When Valerie is not working at the local store or painting she enjoys hunting with her family.

This painting depicts Nakamarra and Napurrurla women hunting for bush foods. The ‘kirda’ (owners) for this story are Nakamarra / Napurrurla women and Jakamarra / Jupurrurla men. Yumurrpa and Wapurtali are two major Dreaming sites owned by the Nakamarra / Jakamarra and Napurrurla / Jupurrurla subsections; these sites are also associated with bush food Dreamings. Yumurrpa is a major waterhole to the northwest of Yuendumu and a ‘yarla’ (bush potato) Dreaming site. The area north of Wapurtali / Yintaramurru (Mt. Singleton) is a ‘wanakiji’ (bush tomato) Dreaming site.

Warlpiri women hunt for a number of different bush foods at different times of the year. These include ‘ngarlkirdi’ (witchetty grubs), ‘yunkaranyi’ (honey ants), ‘jintiparnta’ and ‘purlantarri’ (desert truffle), ‘yuparli’ (bush bananas), ‘janmarda’ (bush onions), ‘pirlala’ (bush beans), ‘ngarlajiyi’ (bush carrots), ‘wayipi’ (small bush carrots), and ‘yakajirri’ (bush raisins).

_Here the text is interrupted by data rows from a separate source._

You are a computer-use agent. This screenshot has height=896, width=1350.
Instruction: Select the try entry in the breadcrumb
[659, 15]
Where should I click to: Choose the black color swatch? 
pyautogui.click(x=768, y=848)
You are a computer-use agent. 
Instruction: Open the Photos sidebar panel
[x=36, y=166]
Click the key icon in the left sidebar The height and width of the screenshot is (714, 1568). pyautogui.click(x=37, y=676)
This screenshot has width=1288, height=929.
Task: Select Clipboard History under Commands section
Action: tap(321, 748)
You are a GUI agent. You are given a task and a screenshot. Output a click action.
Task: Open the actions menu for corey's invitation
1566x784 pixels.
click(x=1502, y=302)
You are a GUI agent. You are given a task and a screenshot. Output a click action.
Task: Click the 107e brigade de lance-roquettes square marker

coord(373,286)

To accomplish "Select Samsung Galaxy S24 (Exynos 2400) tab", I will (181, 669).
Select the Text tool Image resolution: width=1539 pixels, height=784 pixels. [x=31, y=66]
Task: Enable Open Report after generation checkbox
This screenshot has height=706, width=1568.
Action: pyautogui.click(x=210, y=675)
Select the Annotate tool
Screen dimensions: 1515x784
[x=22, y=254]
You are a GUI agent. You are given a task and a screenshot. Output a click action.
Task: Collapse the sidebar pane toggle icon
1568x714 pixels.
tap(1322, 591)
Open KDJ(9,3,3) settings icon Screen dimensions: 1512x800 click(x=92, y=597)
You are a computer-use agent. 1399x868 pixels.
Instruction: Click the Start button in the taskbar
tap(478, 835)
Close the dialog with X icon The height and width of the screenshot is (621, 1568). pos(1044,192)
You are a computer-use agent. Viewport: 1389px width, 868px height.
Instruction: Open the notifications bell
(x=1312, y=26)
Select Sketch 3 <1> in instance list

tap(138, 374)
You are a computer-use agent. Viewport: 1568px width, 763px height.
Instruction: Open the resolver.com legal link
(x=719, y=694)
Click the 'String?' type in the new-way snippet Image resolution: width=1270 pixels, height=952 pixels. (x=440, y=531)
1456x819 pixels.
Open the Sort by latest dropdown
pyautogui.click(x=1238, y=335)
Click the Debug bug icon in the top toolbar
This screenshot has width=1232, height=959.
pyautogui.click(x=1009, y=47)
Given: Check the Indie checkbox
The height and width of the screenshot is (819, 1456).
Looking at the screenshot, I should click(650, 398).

Women traditionally dug for these foods using wooden ‘karlangu’ (digging sticks). The end of the digging sticks were charred and ground on a stone surface to create a bevelled edge. Today many Warlpiri women use crowbars (also called ‘karlangu’) to dig for bush foods. Collected bush foods are traditionally carried in ‘parraja’ (coolamons), which can be carried with a strap made from the ‘ngalyipi’ (snake vine).

In Warlpiri paintings, traditional iconography is used to represent the Jukurrpa and other elements. Concentric circles are often used to represent the bush foods that the women have collected, while straight lines can be used to depict the ‘karlangu’ (digging sticks). Sinuous lines are often used to represent the ‘ngalyipi’ (snake vine).